[TEXTAUSZUG]:
▽

Florian Stein erzählte von einem Mister Ele mit Nachnamen Fant, der einen kleinen, aber feinen Porzellanladen liebte. Er ging hinein und erwartungsgemäß zerbrach er eine Vase. Mister Ele war außerdem sehr kontaktfreudig und seines gleichen interessierte es gar nicht wo sie waren, sie zerbrachen immer mehr. Es wurden Horden, die Mister Ele besuchten und am Ende alles kaputt machten. Was war die Moral der Geschichte? “Wer nichts von Zerbrechlichem versteht, sollte sich nicht mit Zerbrechlichem umgeben.”
And the Winner was: Marvin Suckut
In guter Tradition wartete auf den Sieger ein Beutel mit Gegenständen, die zuvor im Publikum eingesammelt wurden. Jan Schmidt erwähnte, dass sich in diesen Beuteln über die Jahre schon alles befunden hätte, ein BH, eine Dose Gulaschsuppe, gekochte Eier, halt alles, was das Publikum so zufällig in der (Hand-)Tasche hat, wenn es zu einer Veranstaltung geht. Gestern war es unter anderem ein Paket Glückskekse und das war doch ein schöner Abschluss für eine gelungene, unterhaltsame Veranstaltung, die aufgrund des zeitgleich stattfindenden Länderfußballspiels Deutschland gegen Holland dieses Mal nicht ganz so gut besucht war, wie gewohnt.
Jan Schmidt wies noch daraufhin, dass er die NRW Poetry-Slam Meisterschaften in den Kreis Mettmann holen konnte. Diese werden 2026 in allen 10 Städten des Kreises Mettmann dann stattfinden.

△

[BEREITGESTELLTES MATERIAL]:

▽

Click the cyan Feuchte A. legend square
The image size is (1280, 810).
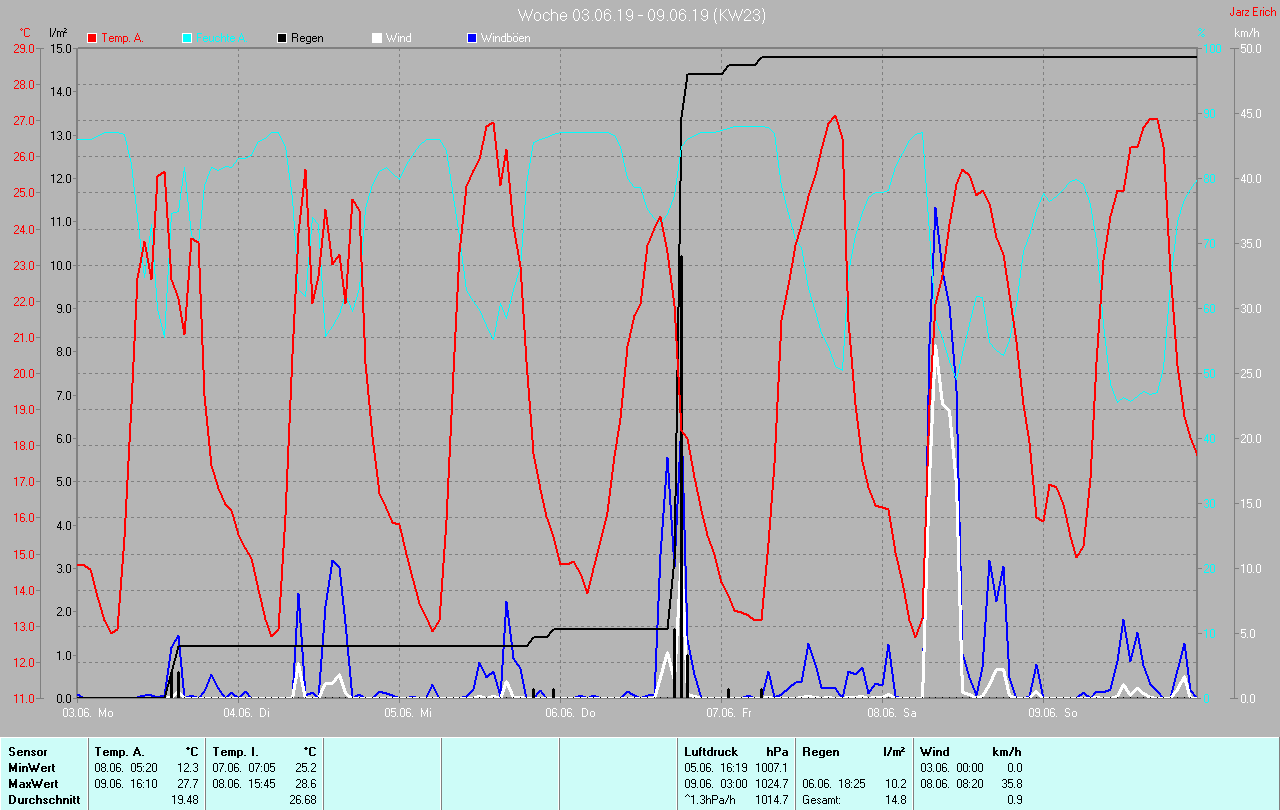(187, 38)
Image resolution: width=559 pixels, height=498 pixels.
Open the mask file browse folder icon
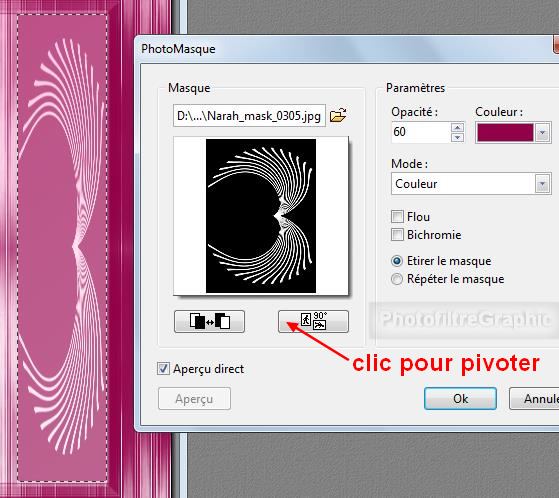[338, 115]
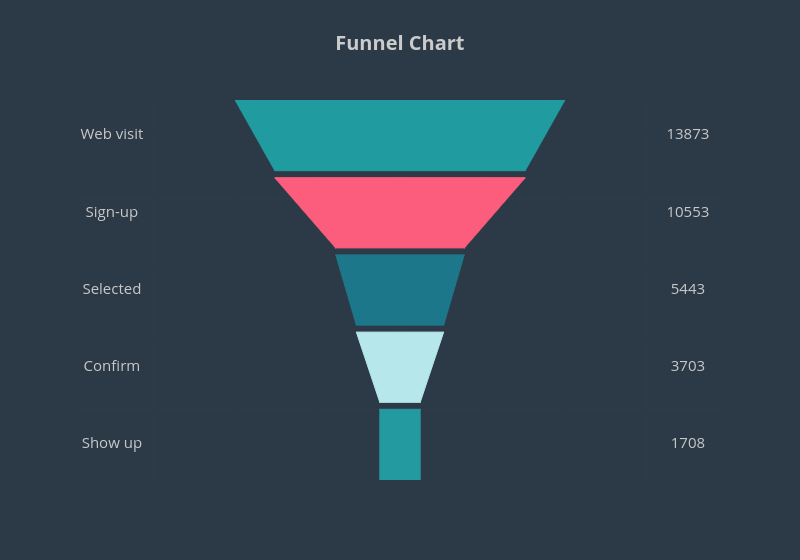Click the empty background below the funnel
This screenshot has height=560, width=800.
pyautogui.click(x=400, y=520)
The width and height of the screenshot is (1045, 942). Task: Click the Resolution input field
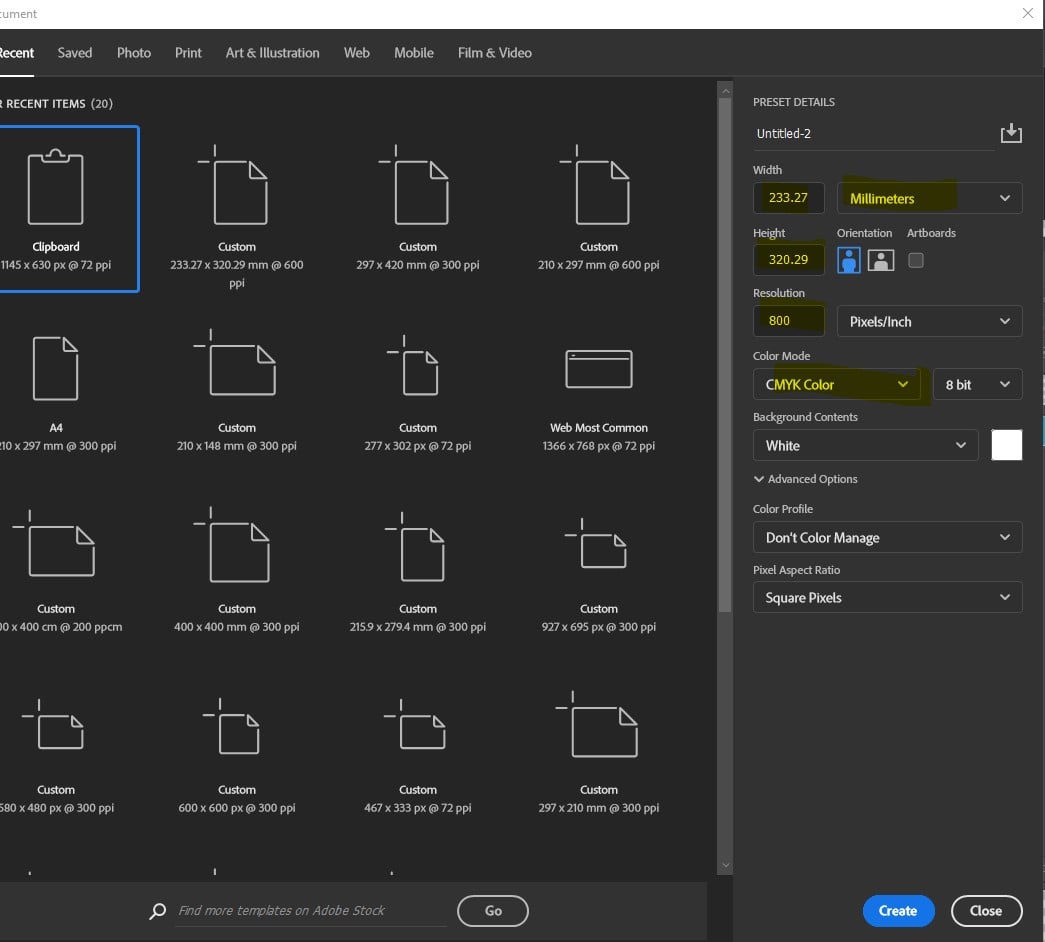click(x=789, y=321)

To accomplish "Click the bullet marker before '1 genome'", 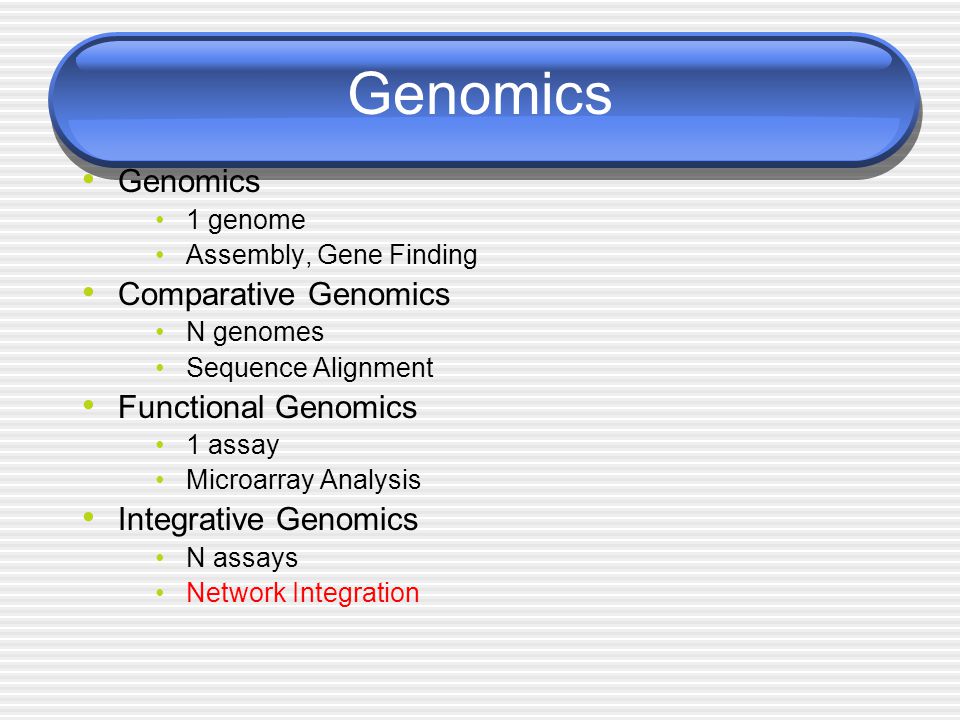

△

[AUFGABE 1]: Geben Sie die Stelle des Textauszugs wörtlich wieder, die bei den Worten „And the Winner“ beginnt und nach „Mettmann dann stattfinden.“ endet.
[AUFGABE 2]: Welche Meisterschaften konnte Jan Schmidt laut Textauszug in den Kreis Mettmann holen?

[ANTWORTBEREICH 1]:
And the Winner was: Marvin Suckut
In guter Tradition wartete auf den Sieger ein Beutel mit Gegenständen, die zuvor im Publikum eingesammelt wurden. Jan Schmidt erwähnte, dass sich in diesen Beuteln über die Jahre schon alles befunden hätte, ein BH, eine Dose Gulaschsuppe, gekochte Eier, halt alles, was das Publikum so zufällig in der (Hand-)Tasche hat, wenn es zu einer Veranstaltung geht. Gestern war es unter anderem ein Paket Glückskekse und das war doch ein schöner Abschluss für eine gelungene, unterhaltsame Veranstaltung, die aufgrund des zeitgleich stattfindenden Länderfußballspiels Deutschland gegen Holland dieses Mal nicht ganz so gut besucht war, wie gewohnt.
Jan Schmidt wies noch daraufhin, dass er die NRW Poetry-Slam Meisterschaften in den Kreis Mettmann holen konnte. Diese werden 2026 in allen 10 Städten des Kreises Mettmann dann stattfinden.

[ANTWORTBEREICH 2]: Die NRW Poetry-Slam Meisterschaften.